Pour la stabilisation du centre : Le gouvernement initie un DDR spécial…

 

Le Premier ministre, Dr Boubou Cissé, a procédé le 11 octobre dernier, au lancement du processus de DDR spécial pour le centre. Une stratégie majeure de stabilisation de cette partie du pays. La cérémonie s’est déroulée au camp national de la jeunesse de Soufouralaye en présence de M’baranga Ksarabwe, représentante spéciale des Nations Unies au Mali, du président de la commission DDR, Zahabi Ould Sidi Mohamed, du président du Comité d’intégration, Général de division Gabriel Poudiougou et de plusieurs autres personnalités.

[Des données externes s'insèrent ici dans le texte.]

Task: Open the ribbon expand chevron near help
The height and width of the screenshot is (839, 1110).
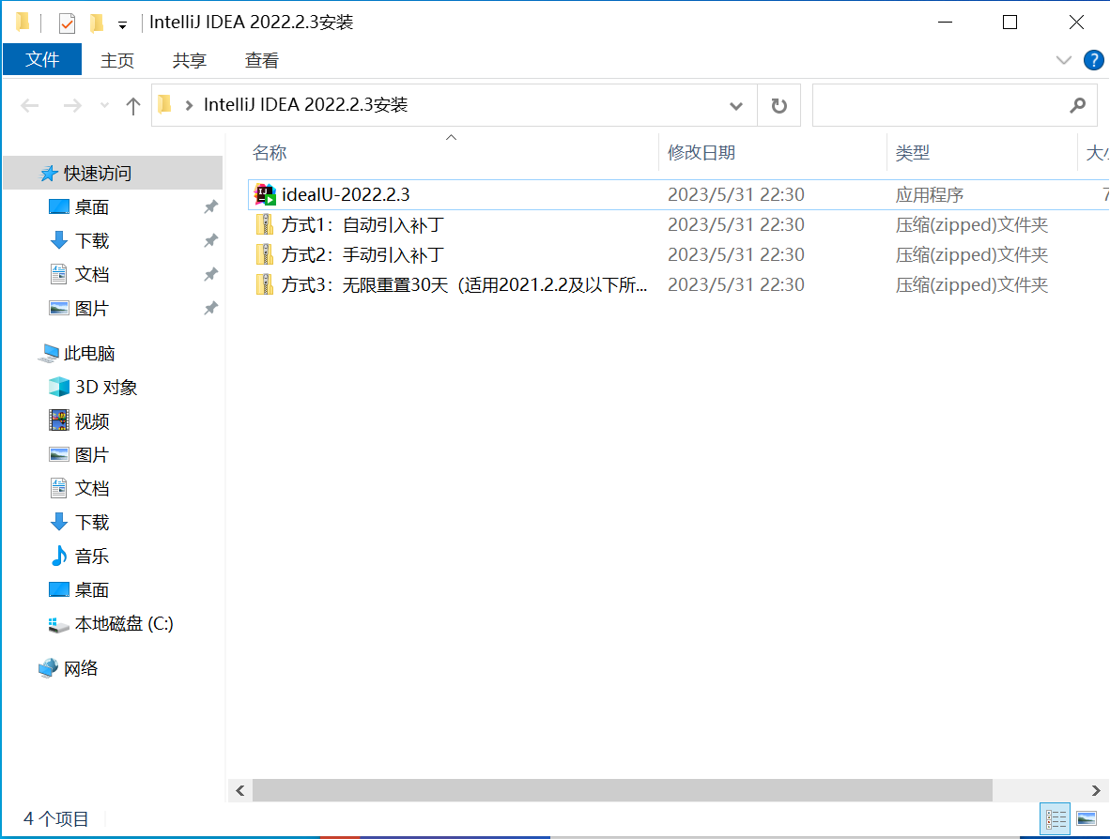Action: tap(1063, 60)
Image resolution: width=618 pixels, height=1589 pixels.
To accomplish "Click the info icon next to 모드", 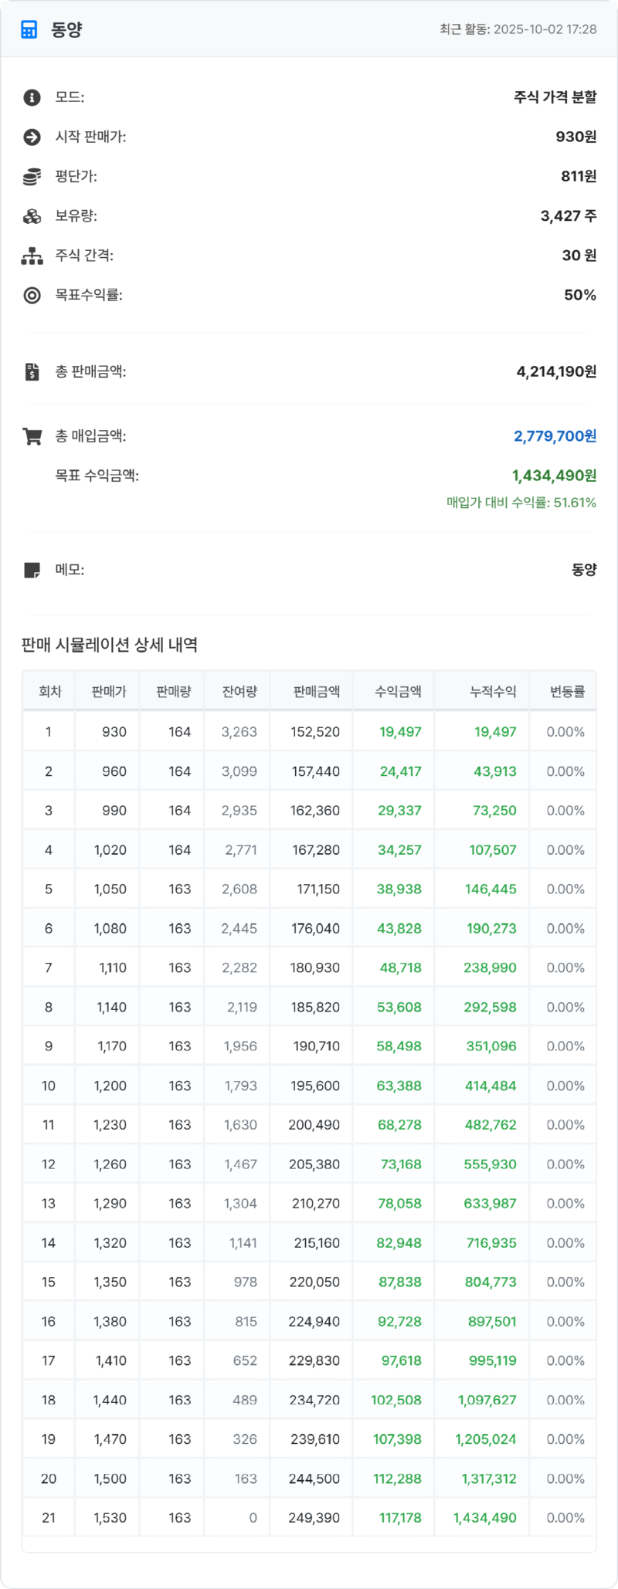I will point(31,97).
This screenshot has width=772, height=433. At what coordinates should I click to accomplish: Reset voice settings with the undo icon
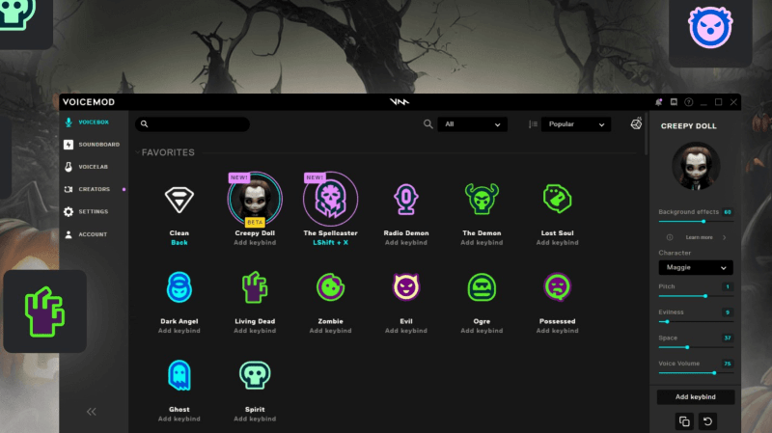707,421
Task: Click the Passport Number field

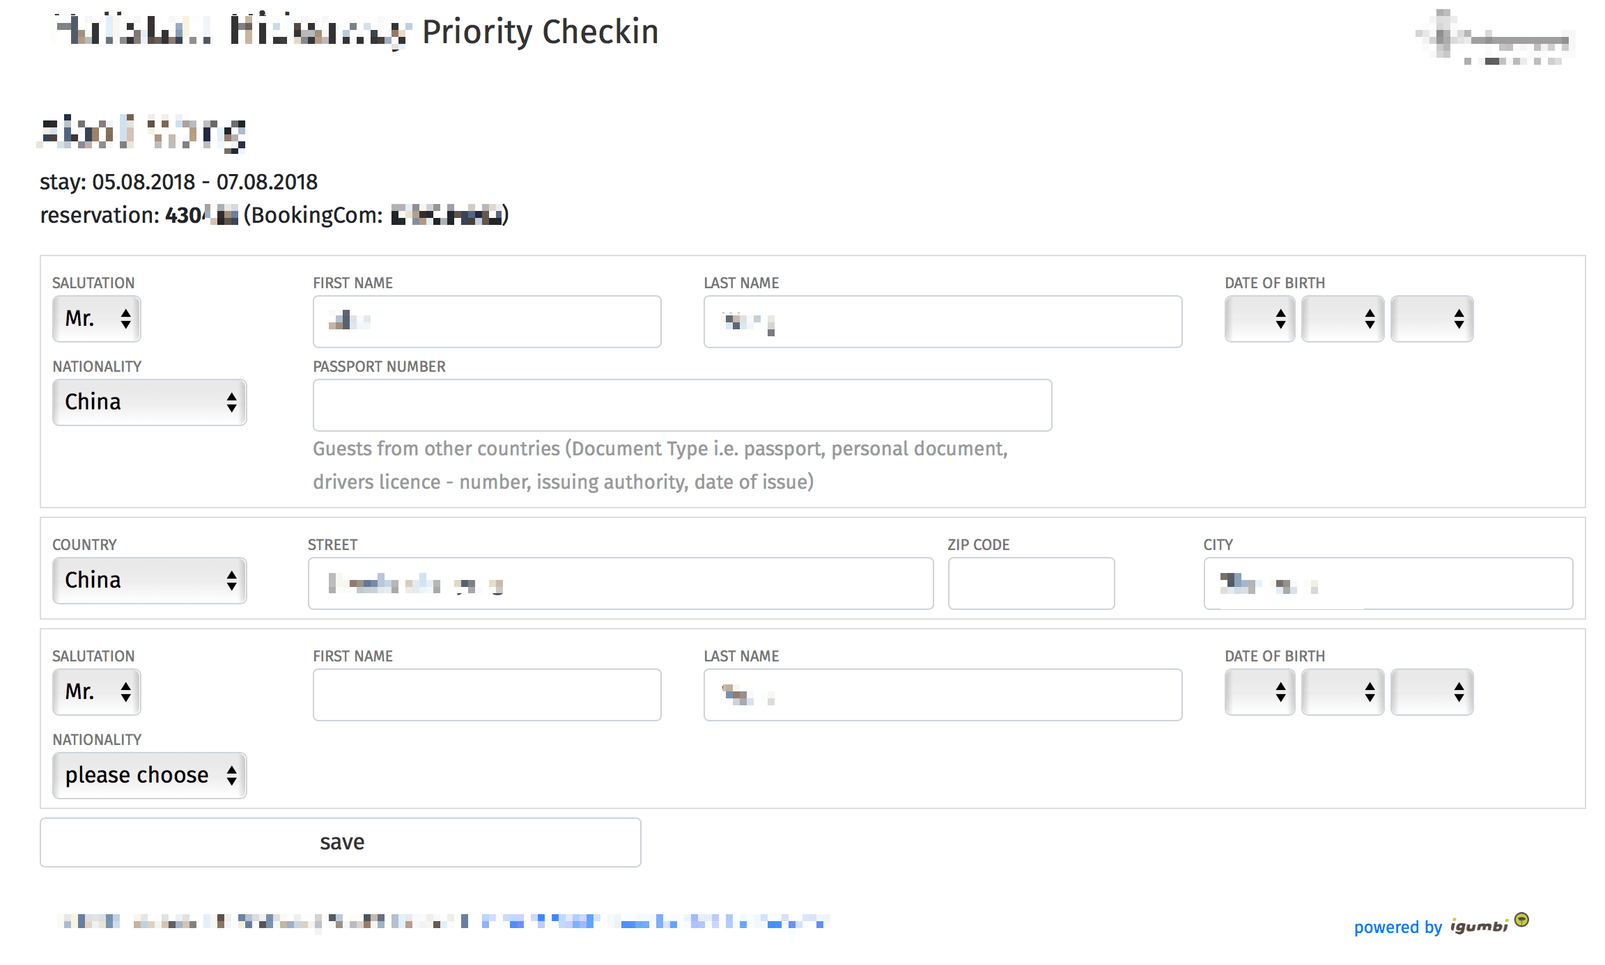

Dans son intervention, le président de la commission Désarmement- Démobilisation- Réinsertion (DDR), Zahabi Ould Sidi Mohamed,a dévoilé les objectifs et la stratégie adoptée par sa mise en place. Ce processus spécial,selon lui,ne consiste pas à désarmer une communauté pour la rendre vulnérable « Il ne s’agit pas de désarmer X ou Y pour l’exposer. Il faut que l’on comprenne cela. Il n’y a pas d’agenda caché. Nous avons fait une carte, avec le concours des FAMa, pour répertorier les zones tenues par les milices d’auto-défense. En même temps, l’armée essaie d’adopter son déploiement de marnière à ce que le rôle de ces milices revienne à la force régalienne de l’Etat », a-t-il dit. Ce processus, a ajouté l’ancien ministre, a enregistré un premier groupe de 8504 combattants dont 496 pour les groupes signataires avec des armes de guerre. Parmi lesquels, 47 sont volontaires pour le volet réinsertion. « Le deuxième lot appartient à des groupes d’auto-défense. Là aussi, il y a 1631 qui se sont enregistrés dont 206 avec des armes de guerre et 1125 avec des fusils de chasse. Le reste des 6570 sont venus avec des munitions. Ils doivent faire un effort pour ramener l’arme qu’ils ont dissimulée pour bénéficier du programme », a-t-il précisé.

Pour bénéficier du DDR, le combattant doit appartenir à un groupe d’auto-défense, toutes tendances confondues, ou à l’un des mouvements signataires présents à Mopti et qui s’inscrivent dans le processus DDR. L’autre critère principal, selon lui, c’est d’être en possession d’une arme de guerre fonctionnelle. « Cette stratégie est le standard international. C’est la même chose qui a été appliquée aux groupes signataires de l’Accord. Tout le processus se déroule sous la supervision des Nations Unies, notre partenaire », a expliqué le président de la Commission DDR.

Prenant la parole, Mme Mbaranga Gasarabwe a réaffirmé l’engagement du système des Nations Unies à soutenir ce processus de DDR qui va permettre de renforcer la sécurité et la cohésion sociale. La diplomate onusienne a appelé la population à une meilleure collaboration et une meilleure appropriation des différents programmes mis en œuvre dans le cadre de la sécurisation et de la stabilisation du centre du pays.

A en croire le Premier ministre, Dr Boubou Cissé, l’Etat est déterminé à réduire, voire à éliminer la masse d’armes, qu’il s’agisse d’armes lourdes, légères ou de petits calibres dont la circulation affecte l’idéal d’assurer la sécurité physique et morale de chaque malien et de chaque malienne.Selon le Chef du gouvernement, le programme offre de réelles opportunités au pays de se retrouver et de se réconcilier autour des valeurs qui ont fait la grandeur de la nation malienne. « Il offre également l’occasion à tous ceux qui, pour une raison ou une autre, se sont retrouvés en dehors de la République, de faire un acte sincère de repentir et de venir joindre leurs efforts à ceux des maliens et maliennes pour faire face à la seule bataille qui vaille, celle du développement. Ce à quoi le gouvernement est résolument engagé », a-t-il souligné.

Notons que les combattants désarmés bénéficieront d’une prise en charge totale dans le camp et d’une prime de 30 000 FCFA, conformément aux normes internationales en matière de DDR.